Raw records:
• • • • • • •

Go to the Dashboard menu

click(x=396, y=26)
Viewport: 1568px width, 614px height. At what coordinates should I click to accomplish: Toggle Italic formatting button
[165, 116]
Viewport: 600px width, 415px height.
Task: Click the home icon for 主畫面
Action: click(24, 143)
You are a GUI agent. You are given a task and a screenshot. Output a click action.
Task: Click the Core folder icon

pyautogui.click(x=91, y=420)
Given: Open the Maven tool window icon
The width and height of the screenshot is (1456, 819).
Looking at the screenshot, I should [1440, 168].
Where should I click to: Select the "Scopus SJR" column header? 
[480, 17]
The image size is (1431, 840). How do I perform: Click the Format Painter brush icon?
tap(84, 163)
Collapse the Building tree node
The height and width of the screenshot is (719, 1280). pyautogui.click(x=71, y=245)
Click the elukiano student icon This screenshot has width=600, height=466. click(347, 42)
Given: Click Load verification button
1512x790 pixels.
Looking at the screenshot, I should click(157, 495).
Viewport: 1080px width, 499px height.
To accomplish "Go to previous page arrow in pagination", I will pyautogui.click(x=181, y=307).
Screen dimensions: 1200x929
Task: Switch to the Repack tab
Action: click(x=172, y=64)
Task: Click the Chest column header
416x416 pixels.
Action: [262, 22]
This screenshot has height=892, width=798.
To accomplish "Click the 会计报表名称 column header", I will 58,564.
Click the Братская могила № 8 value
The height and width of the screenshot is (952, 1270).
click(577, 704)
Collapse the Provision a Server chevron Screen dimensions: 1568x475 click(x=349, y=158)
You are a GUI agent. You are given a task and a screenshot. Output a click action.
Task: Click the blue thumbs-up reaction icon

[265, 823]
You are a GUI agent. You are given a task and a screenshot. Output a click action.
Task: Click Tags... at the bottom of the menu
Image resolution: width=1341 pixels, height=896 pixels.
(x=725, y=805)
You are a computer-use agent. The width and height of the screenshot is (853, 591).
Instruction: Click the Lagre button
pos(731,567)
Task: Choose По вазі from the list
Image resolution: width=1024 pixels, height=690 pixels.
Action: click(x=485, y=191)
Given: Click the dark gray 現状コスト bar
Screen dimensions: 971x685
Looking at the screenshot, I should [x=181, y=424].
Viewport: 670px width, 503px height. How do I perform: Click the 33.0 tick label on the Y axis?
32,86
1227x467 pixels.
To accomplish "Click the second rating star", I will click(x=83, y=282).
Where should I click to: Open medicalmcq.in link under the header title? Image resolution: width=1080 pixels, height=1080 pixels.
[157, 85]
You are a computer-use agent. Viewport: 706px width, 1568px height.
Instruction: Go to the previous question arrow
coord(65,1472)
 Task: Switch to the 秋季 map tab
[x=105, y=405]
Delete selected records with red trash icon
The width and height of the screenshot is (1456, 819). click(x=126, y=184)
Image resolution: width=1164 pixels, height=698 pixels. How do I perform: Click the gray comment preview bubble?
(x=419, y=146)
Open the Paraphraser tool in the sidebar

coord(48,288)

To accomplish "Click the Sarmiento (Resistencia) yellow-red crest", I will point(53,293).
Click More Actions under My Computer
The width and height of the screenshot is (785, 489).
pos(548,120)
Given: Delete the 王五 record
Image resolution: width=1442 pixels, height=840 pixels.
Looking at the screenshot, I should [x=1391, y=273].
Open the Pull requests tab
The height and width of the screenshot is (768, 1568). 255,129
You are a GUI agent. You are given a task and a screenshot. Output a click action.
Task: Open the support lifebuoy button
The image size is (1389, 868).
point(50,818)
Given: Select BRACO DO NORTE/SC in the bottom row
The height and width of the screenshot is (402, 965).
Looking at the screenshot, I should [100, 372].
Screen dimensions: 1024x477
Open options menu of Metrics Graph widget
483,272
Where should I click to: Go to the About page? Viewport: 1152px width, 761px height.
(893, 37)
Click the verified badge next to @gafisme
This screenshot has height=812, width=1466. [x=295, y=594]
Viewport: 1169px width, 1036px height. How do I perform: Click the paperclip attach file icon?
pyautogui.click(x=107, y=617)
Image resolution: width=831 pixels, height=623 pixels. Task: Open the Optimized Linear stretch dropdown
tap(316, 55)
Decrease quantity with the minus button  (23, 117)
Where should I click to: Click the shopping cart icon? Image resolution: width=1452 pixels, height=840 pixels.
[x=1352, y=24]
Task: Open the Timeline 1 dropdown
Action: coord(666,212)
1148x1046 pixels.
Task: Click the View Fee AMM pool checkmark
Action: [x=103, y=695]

• • • • • • •

What is being asked: Render the data from the line containing "You are a computer-use agent. Viewport: 706px" through the line containing "[x=105, y=405]" as a Markdown table with the columns Row and Line. Number each non-blank line and leave out blank ones.

Expected answer:
| Row | Line |
|---|---|
| 1 | You are a computer-use agent. Viewport: 706px width, 1568px height. |
| 2 | Instruction: Go to the previous question arrow |
| 3 | coord(65,1472) |
| 4 |  Task: Switch to the 秋季 map tab |
| 5 | [x=105, y=405] |